Monday, 24 March 2014

LARK ASCENDING AND A DOCKSIDE BROTHEL

This canvas shows a small portion of the wall of a derelict dockside pub/brothel in Merseyside.  It is not nearly finished, but I have had to lay it aside as I can't come to terms with what to do next.



The bricks and cill are modelled in low relief - they feel and look exactly like the real thing - and the stained printed fabric has been draped as if hanging limply out of a broken upstairs window.  The window and frame need to be finished, and my intention is to seal the fabric behind varnish.

What has this to do with the historical narratives associated with this scene?  Does my faux-mortar, and my faux-grime empathise with all that this window stands for, or does it mock it?

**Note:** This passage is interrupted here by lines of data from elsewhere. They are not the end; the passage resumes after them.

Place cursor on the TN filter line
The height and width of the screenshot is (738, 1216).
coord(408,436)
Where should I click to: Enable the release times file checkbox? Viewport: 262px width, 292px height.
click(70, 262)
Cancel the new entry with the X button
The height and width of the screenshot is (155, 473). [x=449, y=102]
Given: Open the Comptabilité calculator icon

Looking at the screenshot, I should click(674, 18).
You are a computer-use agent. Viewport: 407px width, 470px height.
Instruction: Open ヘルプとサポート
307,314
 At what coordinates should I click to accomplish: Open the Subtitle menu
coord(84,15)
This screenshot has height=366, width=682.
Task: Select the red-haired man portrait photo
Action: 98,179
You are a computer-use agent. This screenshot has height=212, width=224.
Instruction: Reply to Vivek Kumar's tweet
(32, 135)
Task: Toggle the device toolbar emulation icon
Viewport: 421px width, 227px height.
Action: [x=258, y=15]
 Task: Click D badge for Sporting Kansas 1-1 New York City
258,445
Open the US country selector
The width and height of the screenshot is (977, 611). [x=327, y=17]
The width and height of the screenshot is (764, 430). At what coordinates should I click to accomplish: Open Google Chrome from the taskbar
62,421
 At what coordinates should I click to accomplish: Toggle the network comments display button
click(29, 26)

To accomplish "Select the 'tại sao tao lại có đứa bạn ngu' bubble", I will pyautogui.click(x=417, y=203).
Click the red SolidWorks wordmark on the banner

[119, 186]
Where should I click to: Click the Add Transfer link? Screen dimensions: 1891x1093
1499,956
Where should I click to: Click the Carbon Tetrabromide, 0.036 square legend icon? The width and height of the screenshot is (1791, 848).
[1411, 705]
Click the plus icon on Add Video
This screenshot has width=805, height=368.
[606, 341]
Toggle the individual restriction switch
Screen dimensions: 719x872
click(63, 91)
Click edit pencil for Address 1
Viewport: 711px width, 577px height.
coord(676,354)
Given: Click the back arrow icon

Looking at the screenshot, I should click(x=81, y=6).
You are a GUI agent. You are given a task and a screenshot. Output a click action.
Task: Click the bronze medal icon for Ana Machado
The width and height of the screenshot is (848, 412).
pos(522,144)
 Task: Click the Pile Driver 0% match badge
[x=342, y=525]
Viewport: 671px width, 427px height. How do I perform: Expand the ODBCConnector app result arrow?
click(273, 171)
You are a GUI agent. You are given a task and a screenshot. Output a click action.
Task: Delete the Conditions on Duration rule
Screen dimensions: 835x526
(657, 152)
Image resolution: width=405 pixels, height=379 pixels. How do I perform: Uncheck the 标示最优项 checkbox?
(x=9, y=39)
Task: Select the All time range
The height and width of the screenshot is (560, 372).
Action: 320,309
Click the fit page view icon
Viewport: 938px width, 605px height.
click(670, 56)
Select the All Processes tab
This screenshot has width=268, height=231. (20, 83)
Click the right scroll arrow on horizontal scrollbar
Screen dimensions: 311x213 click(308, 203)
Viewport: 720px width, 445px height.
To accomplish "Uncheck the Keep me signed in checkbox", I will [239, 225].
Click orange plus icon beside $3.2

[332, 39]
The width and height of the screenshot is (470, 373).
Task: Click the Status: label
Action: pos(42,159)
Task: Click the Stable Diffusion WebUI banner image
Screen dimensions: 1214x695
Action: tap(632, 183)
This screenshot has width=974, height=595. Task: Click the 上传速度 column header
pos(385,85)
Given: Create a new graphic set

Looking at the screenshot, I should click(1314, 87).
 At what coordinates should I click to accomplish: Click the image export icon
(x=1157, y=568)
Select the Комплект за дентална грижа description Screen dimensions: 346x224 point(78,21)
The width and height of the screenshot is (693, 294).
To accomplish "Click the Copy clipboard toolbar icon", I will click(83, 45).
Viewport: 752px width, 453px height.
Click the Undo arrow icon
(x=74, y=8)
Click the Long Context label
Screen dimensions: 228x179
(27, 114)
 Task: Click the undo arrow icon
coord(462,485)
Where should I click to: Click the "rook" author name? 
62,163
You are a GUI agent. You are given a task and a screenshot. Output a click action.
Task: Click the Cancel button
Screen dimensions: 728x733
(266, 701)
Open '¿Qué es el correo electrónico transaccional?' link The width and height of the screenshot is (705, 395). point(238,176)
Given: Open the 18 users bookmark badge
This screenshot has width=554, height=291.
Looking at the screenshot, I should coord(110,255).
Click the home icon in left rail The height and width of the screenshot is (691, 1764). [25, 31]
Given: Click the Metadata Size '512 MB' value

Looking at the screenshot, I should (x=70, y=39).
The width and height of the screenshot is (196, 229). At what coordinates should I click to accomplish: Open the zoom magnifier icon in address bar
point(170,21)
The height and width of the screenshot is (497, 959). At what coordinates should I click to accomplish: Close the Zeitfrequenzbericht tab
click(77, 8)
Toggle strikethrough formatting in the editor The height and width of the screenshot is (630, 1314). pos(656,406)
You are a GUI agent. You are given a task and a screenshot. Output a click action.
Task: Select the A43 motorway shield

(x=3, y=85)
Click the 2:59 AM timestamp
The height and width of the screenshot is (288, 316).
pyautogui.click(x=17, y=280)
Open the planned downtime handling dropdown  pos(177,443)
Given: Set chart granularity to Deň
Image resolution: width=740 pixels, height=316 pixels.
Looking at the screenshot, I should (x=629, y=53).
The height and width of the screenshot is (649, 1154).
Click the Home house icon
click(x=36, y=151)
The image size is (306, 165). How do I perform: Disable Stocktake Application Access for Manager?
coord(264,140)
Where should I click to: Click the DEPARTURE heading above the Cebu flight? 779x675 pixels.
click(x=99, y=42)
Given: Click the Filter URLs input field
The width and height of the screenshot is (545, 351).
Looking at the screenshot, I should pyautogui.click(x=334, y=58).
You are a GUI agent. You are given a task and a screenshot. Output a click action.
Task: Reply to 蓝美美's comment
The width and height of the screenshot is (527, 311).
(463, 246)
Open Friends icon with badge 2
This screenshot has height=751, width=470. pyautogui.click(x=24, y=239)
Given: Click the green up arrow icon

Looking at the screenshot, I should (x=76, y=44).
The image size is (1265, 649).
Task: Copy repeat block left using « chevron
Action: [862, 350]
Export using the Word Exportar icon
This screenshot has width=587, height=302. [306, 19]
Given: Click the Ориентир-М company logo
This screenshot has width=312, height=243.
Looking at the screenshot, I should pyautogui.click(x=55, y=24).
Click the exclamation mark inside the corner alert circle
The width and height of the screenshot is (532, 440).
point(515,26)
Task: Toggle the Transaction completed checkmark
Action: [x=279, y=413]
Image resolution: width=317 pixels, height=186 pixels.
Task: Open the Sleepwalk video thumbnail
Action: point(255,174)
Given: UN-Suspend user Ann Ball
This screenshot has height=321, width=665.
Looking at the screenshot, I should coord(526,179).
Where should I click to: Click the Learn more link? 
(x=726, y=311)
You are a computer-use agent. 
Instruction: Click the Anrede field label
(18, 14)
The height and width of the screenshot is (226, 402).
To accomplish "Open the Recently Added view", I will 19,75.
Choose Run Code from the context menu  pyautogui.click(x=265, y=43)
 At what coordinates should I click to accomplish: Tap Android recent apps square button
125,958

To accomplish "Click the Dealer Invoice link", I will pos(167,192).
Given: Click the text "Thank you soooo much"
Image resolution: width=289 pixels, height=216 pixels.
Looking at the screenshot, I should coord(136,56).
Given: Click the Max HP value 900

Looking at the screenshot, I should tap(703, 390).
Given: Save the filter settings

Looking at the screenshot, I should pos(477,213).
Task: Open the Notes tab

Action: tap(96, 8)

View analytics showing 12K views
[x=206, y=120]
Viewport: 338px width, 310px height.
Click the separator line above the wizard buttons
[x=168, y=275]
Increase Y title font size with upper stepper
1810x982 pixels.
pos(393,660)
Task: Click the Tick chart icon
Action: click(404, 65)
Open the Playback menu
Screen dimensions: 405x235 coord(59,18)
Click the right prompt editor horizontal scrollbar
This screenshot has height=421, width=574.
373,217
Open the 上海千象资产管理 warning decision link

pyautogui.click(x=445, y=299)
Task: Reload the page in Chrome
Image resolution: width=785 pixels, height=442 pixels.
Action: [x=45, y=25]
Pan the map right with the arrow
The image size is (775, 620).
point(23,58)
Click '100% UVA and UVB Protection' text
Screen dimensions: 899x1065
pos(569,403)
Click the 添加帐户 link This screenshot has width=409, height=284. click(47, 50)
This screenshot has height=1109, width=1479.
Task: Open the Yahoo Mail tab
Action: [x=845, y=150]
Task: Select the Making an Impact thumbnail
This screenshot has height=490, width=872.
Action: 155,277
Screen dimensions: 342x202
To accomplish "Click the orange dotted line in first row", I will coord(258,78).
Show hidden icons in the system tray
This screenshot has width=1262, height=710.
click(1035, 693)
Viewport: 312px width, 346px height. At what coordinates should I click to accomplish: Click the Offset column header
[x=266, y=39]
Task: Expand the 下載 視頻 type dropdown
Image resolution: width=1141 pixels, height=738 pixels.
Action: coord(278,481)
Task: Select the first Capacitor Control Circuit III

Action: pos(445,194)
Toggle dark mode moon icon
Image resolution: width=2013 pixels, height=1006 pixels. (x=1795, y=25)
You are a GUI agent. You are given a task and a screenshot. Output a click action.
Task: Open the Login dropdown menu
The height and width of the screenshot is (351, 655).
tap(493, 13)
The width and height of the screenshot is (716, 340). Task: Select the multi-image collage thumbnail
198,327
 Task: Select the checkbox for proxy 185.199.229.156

My crisis of confidence in this work, and an important reason for laying it aside, was that on Radio 3 (which I always listen to when painting), they played Ralph Vaughan Williams' Lark Ascending which, having first been played in 1920, makes it exactly contemporary with this dockside establishment's heyday.   Initially I felt the juxtaposition of painting and music was grotesque: a seedy brothel and a pastoral romance.  However, it soon dawned on me that the two pieces empathise, for they are both unashamedly romantic.  Vaughan Williams' piece recalls a peaceful world whose permanent end was announced by the outbreak of war in 1914; mine recalls an industrial world whose most grotesque manifestations were the two industrialised world wars.  Vaughan Williams was only able to represent his pastoral scene because he was totally separated from it - in time, and socially.  It is the same for me: maybe I empathise with my Mersey scene because I am separated from it by time, and I was socially never a part of it.

Until I have sorted these things out, the painting remains unfinished.

POSTSCRIPT published 30 March:  At my recent talk at the Anise Gallery (see following post) I showed this photo.  Joe Robson suggested that a suggestion of the dark and shabby interior of the room would help to bring meaning to the picture.